Notes From a Parent Educator

As a parent educator, I get to see the changes parents make as they complete our parenting classes. The following is a story of a mother named Chelsea who was able to repair her relationship with her son through our Parent to Parent Classes.

Chelsea came into our first class at Franklin Elementary looking frustrated and disconnected. She sat and listened to the other parents silently, rarely discussing her opinions. I noticed that her demeanor started changing after the first few sessions. Chelsea started getting involved, asking questions, and even sharing personal experiences.

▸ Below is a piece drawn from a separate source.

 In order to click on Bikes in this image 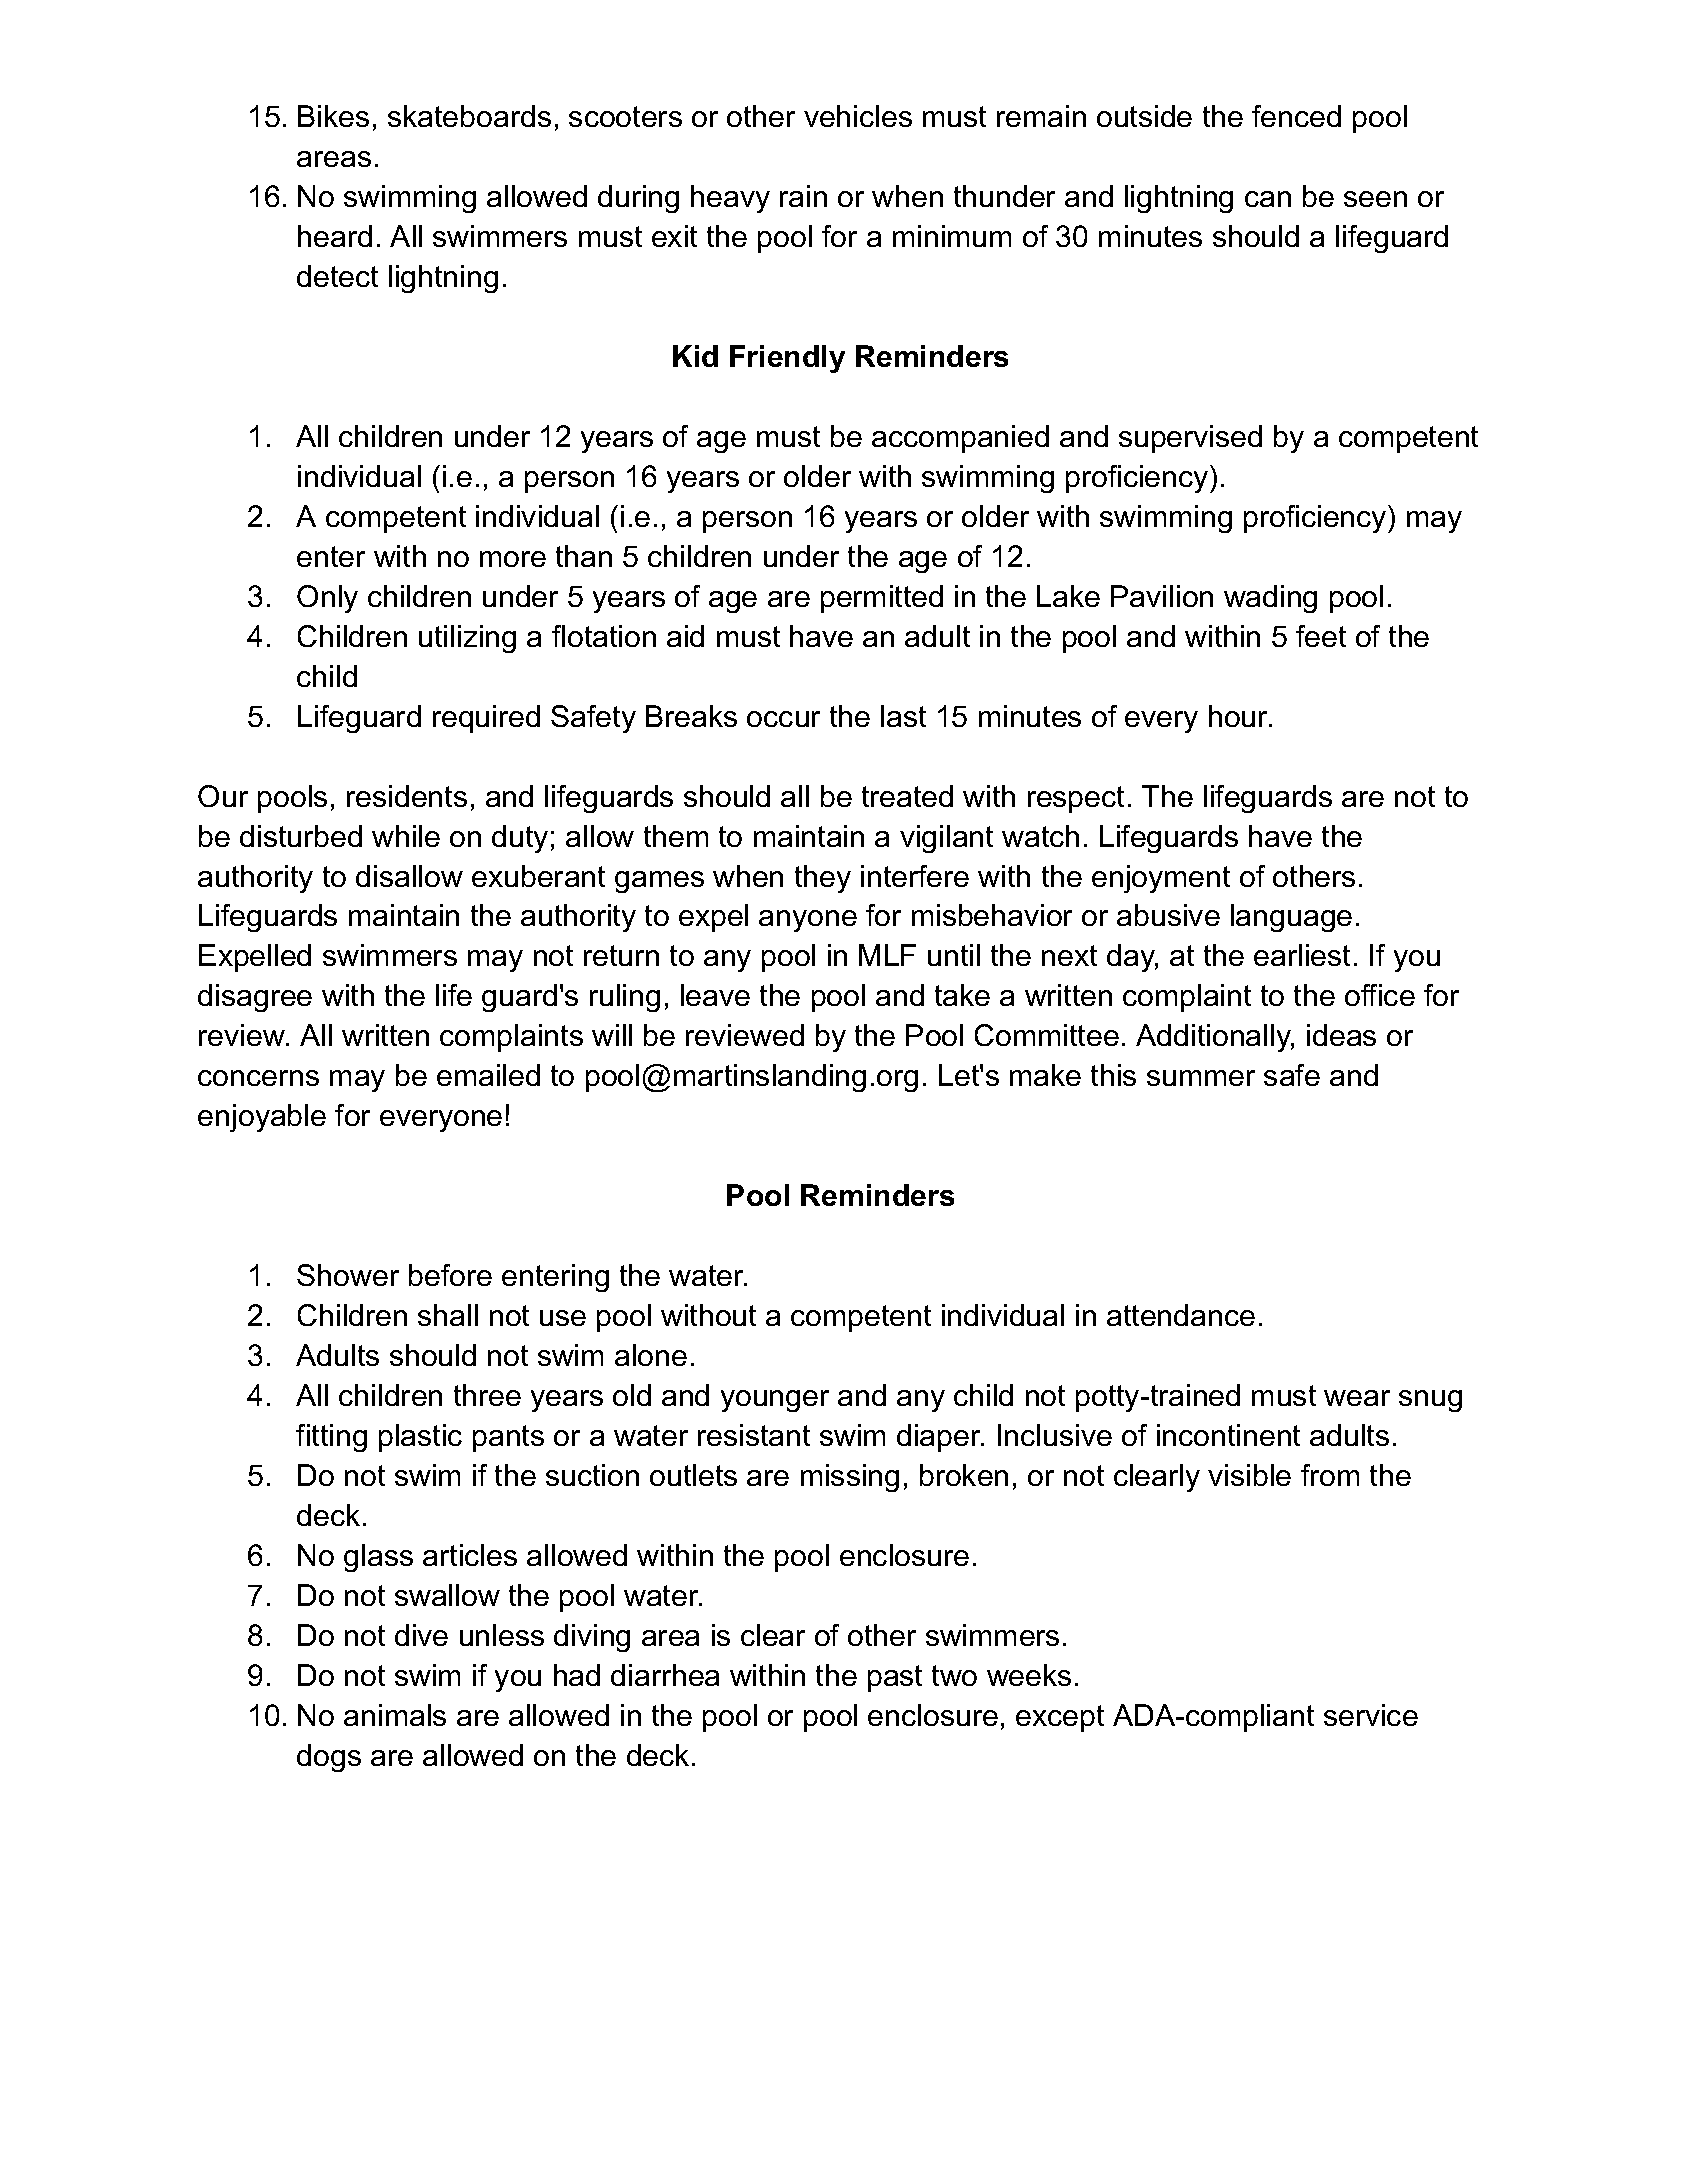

The last day of class I asked the parents to share if they had seen changes in themselves. Chelsea had become the most talkative parent in the class and was eager to share. She raised her hand and told the class her story. Chelsea began by confessing that initially she didn’t want to attend the class. However, after seeing the enthusiasm in the classroom she decided to give it a try. She then explained that the class had helped her to realize she was a very authoritarian parent. Before the class she would yell and often lose her patience with her two sons. Chelsea then proceeded to share the following story:

My son Tony came home from school the other day. I was in the living room watching television. He came over and sat down next to me. This is something he hasn’t done in a long while. Tony put his head on my lap. I was surprised because over the last several years we had begun to grow very distant: I suppose it was because of my yelling. I was unsure of what to do, so I thought about this class, about the lesson of giving attention and praise. I began to run my hands through his hair and asked him how his day was. He started talking to me and then asked me how MY day was. Tony had never asked me about my day. It was in that moment that I realized the importance of this class.

Chelsea explained to the class that not all has changed, and that she still yells every once in a while, but that she is trying her best not to take out her frustrations on her sons. If she ever slips up, she makes sure to always apologize. Change takes time, but it is not impossible, and that day Chelsea showed the class the power of small changes in her transformation as a parent.